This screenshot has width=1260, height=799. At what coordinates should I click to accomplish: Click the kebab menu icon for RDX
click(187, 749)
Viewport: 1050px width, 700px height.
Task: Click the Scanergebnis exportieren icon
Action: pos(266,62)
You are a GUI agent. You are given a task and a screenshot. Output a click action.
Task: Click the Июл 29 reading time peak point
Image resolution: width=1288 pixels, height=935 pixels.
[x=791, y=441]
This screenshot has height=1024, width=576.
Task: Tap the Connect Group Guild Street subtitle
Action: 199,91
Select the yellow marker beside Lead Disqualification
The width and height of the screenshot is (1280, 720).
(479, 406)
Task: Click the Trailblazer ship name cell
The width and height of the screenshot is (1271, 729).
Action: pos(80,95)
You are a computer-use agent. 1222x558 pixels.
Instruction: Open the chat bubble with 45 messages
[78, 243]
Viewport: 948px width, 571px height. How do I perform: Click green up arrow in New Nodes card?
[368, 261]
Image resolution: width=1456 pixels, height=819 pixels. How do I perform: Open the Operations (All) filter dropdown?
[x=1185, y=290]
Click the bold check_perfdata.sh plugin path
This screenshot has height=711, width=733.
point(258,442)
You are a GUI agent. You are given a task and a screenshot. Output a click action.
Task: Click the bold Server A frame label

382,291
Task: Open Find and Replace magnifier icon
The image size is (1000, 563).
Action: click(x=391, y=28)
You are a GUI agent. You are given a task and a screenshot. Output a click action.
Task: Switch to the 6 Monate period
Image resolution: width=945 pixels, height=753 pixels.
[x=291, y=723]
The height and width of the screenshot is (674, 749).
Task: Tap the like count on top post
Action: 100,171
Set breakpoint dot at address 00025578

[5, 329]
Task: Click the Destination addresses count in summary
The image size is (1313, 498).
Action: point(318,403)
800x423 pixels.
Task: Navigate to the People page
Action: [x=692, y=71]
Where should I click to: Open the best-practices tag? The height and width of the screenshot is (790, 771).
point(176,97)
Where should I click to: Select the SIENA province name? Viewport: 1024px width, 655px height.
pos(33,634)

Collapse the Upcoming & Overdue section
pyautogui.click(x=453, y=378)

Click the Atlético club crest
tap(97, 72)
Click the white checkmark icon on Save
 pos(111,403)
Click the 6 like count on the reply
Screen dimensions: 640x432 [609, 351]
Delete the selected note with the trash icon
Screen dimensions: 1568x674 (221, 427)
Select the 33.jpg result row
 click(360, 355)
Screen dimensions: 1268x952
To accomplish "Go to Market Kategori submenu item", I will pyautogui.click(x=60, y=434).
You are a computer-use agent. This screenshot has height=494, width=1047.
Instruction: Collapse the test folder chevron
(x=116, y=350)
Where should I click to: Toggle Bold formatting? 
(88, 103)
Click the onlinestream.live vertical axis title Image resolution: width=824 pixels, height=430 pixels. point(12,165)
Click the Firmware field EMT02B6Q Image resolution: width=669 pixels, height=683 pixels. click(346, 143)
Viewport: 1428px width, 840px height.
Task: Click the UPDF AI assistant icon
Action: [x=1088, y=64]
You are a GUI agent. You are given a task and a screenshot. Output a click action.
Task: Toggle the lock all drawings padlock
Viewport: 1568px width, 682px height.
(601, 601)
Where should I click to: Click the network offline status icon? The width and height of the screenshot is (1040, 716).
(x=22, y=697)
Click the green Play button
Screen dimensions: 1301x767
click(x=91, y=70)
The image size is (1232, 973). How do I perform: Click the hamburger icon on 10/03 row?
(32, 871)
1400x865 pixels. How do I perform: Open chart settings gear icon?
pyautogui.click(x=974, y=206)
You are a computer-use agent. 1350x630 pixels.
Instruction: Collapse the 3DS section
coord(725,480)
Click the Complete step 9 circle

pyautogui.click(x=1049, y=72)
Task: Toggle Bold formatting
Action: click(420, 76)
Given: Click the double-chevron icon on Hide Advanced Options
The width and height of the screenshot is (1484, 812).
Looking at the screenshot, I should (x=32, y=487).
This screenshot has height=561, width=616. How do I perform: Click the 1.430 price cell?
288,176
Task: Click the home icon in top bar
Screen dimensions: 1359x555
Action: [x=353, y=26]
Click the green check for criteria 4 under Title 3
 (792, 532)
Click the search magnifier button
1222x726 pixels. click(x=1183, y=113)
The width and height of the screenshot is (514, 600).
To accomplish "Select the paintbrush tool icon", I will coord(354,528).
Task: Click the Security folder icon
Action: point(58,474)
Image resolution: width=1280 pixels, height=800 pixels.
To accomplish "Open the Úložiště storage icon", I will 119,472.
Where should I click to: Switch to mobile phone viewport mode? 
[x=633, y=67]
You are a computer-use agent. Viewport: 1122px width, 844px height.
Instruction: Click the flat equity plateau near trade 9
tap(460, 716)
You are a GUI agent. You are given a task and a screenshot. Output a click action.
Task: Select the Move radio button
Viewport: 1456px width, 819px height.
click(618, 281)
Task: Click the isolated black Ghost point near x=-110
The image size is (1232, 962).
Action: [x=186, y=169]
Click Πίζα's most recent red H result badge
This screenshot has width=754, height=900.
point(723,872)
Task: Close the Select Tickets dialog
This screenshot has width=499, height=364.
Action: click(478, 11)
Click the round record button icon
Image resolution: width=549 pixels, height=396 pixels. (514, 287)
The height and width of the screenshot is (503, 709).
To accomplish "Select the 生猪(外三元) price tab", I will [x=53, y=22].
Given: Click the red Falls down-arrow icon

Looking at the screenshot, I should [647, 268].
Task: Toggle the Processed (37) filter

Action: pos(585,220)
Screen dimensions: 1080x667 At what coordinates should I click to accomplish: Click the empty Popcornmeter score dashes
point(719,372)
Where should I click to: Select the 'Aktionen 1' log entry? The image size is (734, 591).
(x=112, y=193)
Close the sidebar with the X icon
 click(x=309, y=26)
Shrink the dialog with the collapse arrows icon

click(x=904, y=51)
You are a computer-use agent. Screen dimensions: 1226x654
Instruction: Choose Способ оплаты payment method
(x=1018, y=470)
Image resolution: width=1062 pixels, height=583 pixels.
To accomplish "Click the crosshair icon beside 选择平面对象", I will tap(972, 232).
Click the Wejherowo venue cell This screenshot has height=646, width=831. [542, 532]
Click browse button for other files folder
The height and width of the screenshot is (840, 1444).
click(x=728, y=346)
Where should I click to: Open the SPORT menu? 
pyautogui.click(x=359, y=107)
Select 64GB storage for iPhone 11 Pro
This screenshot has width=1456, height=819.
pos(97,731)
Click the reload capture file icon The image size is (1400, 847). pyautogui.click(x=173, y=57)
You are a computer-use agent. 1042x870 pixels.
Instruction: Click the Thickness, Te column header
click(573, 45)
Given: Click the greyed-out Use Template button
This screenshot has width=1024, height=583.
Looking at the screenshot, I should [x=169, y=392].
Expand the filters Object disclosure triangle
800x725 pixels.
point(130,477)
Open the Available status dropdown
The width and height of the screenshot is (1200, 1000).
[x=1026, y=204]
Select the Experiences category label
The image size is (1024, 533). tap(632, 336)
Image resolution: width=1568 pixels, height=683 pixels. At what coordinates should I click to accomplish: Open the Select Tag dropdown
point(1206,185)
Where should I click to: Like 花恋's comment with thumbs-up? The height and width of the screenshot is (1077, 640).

PROBLEM STATEMENT
Copy the lines starting at the one that contains "Given: Click the red Falls down-arrow icon" and ending at the one that contains "(x=1018, y=470)", both included, without changing anything in them.

TASK RESULT
Given: Click the red Falls down-arrow icon

Looking at the screenshot, I should [647, 268].
Task: Toggle the Processed (37) filter

Action: pos(585,220)
Screen dimensions: 1080x667 At what coordinates should I click to accomplish: Click the empty Popcornmeter score dashes
point(719,372)
Where should I click to: Select the 'Aktionen 1' log entry? The image size is (734, 591).
(x=112, y=193)
Close the sidebar with the X icon
 click(x=309, y=26)
Shrink the dialog with the collapse arrows icon

click(x=904, y=51)
You are a computer-use agent. Screen dimensions: 1226x654
Instruction: Choose Способ оплаты payment method
(x=1018, y=470)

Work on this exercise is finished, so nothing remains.